Buy Marshalls as Britain builds for recovery
The rebound in specialist building products firm Marshalls (MSLH) share price from its March 2020 lows has stalled and it is currently underperforming the wider building materials space. We see that as an opportunity.
The lack of share price action may reflect the fact it has a higher valuation relative to peers, but we think a premium is more than warranted by the quality on offer. Buy ahead of full-year results on 11 March which should signal a strong recovery in 2021.
While a 2020 price to earnings ratio of 60-plus reflects the interruption to demand brought about by the pandemic, the shares should look increasingly good value as the recovery feeds through – with the 2022 PE dropping to 22.7 and the shares offering a 2.3% dividend yield for that same year.
We believe the consensus forecasts underpinning these metrics could end up looking quite conservative.
WHAT DOES MARSHALLS DO?
Marshalls makes and distributes external landscaping products like bollards and paving slabs and is the UK leader in this market – it also offers customers support with planning, engineering and design work on projects.
It serves a client base which runs from big governmental and corporate clients down to tradesmen putting in patios and driveways in people’s homes.
The company has an excellent track record of identifying and targeting areas which are likely to see growth and its most recent strategy update (running to 2023) focused on markets with obvious drivers like housebuilding, water management and transport infrastructure.
Like all good businesses it invests material sums internally to improve itself such as revamping its technology and logistics platform and allocating capital to product development.

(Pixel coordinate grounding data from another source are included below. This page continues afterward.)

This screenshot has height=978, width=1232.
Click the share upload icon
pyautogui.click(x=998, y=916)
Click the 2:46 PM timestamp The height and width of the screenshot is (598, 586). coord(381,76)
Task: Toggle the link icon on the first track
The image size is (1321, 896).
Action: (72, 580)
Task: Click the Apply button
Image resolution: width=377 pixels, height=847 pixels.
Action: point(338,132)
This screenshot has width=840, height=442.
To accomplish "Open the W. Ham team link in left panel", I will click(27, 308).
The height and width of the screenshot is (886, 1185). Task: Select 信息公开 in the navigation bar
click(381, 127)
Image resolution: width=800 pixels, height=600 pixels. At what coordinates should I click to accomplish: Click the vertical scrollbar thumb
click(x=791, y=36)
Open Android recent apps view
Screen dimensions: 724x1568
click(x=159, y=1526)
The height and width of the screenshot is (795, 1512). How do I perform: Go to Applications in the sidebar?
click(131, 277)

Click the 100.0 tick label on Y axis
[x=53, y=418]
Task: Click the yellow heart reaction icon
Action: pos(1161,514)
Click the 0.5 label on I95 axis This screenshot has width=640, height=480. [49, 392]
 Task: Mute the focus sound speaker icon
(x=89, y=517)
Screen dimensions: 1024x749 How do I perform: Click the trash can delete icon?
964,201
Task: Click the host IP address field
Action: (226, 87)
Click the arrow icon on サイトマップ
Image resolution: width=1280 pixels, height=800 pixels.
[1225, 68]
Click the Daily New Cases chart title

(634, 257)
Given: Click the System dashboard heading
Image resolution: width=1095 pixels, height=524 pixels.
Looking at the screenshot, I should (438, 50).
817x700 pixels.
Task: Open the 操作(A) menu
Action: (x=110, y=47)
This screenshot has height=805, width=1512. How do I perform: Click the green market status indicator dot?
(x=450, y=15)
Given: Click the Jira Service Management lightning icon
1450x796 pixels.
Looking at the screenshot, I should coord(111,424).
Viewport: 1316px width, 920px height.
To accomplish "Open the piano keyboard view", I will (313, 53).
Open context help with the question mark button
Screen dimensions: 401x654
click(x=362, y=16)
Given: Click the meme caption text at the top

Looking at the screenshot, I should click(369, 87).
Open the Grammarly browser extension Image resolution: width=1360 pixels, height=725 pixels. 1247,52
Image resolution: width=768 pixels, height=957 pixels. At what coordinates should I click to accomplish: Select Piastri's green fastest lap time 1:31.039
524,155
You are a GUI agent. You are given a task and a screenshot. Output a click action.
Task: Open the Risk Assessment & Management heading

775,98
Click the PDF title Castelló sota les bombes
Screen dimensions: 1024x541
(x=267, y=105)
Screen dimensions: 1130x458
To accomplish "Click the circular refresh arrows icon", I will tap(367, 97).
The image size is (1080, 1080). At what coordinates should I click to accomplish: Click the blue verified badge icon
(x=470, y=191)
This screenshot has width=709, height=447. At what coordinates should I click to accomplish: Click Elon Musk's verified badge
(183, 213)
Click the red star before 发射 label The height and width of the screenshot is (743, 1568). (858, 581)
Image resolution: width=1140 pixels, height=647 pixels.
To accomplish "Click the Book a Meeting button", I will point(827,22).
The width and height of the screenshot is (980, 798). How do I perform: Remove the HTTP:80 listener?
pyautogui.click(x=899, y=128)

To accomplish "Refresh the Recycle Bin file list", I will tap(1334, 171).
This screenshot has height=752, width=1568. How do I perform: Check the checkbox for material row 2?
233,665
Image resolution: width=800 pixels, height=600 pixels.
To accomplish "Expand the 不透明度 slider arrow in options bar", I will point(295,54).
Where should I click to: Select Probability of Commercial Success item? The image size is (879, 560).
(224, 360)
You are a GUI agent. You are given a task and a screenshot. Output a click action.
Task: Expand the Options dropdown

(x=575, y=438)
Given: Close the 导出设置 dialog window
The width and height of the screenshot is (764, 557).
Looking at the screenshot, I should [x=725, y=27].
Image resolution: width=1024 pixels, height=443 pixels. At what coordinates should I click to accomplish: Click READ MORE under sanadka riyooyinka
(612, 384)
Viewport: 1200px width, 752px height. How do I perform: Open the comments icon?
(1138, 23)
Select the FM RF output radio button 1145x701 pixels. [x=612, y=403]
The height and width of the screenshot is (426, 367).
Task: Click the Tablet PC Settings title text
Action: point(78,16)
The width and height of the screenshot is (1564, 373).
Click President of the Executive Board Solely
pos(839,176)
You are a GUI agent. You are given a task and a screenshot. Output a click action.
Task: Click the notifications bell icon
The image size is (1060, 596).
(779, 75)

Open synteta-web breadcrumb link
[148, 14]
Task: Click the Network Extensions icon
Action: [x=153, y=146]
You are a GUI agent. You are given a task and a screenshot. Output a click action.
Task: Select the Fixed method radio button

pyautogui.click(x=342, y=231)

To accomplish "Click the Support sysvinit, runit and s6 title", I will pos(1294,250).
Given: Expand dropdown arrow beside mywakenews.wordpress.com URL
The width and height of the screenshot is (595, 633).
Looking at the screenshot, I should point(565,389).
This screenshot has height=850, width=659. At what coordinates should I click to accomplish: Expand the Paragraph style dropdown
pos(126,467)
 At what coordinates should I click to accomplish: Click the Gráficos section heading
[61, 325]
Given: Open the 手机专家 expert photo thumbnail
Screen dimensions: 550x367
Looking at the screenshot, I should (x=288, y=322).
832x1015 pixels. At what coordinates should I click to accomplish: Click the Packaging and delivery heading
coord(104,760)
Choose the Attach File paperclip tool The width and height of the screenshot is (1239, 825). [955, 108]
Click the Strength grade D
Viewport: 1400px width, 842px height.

The company’s technology enables it to offer guidance all the way back to when the architect is drawing up the plans on a project, by enabling them to get the specifications for Marshalls’ product range online and inserting them into the blueprints.
INVESTING IN THE BUSINESS
In product development, chief executive Martyn Coffey tells Shares the company is working on a better finish for some of its products and coming up with concrete products which look like granite, a material mainly sourced from China and therefore much more expensive.
The company is starting construction on a new dual block paving plant at its site in St Ives which represents an investment of £20 million over the next three years.
It complements organic growth with bolt-on acquisitions with Coffey revealing the company is currently interested in deals which would boost its footprint in the water management space.
This spending on organic and acquisitive growth is backed by a strong balance sheet. A year-end trading update (13 Jan) flagged net debt of just £27 million despite the repayment of furlough and VAT support from the Government. Numis analyst Chris Millington forecasts this will come down to £7 million by the end of 2021.
Over the long term, the company’s model has served shareholders well. In the last 10 years it has delivered an annualised total return of 20.3% according to SharePad – compared with 5.6% for the FTSE All-Share and 5% for the sector.
Coffey says Marshalls is seeing excellent demand in the domestic market as people look to scrub up their outdoor spaces in the wake of the pandemic, adding that Covid looks set to have more than just a short-term impact on people’s living habits.
‘People are using space differently and investing long-term to do so,’ he says. ‘This is not just a blip. We are seeing pedestrianisation in inner cities and attempts to make outdoor spaces more appealing by converting car parks, creating paved areas for tables and chairs. These are long-lasting effects.’
Government spending on infrastructure to help fire the recovery from coronavirus should also be supportive to Marshalls. While the pressure on less robust rivals should reinforce and bolster its market share.
The company also ticks ESG (environmental, social, governance) boxes, having committed to ethical sourcing of raw materials for the last 15 years as well as paying the living wage, targeting a reduction in emissions and being ‘Fair Tax’ certified for the last six years (effectively meaning it pays corporation tax responsibly).
Risks include a deterioration in the Covid-19 situation which leads to another pause in construction activity or a hit to consumer-led business due to a downturn in the economy. However, most of Marshall’s domestic customers are in the over-55 age group which has been least affected financially by the crisis.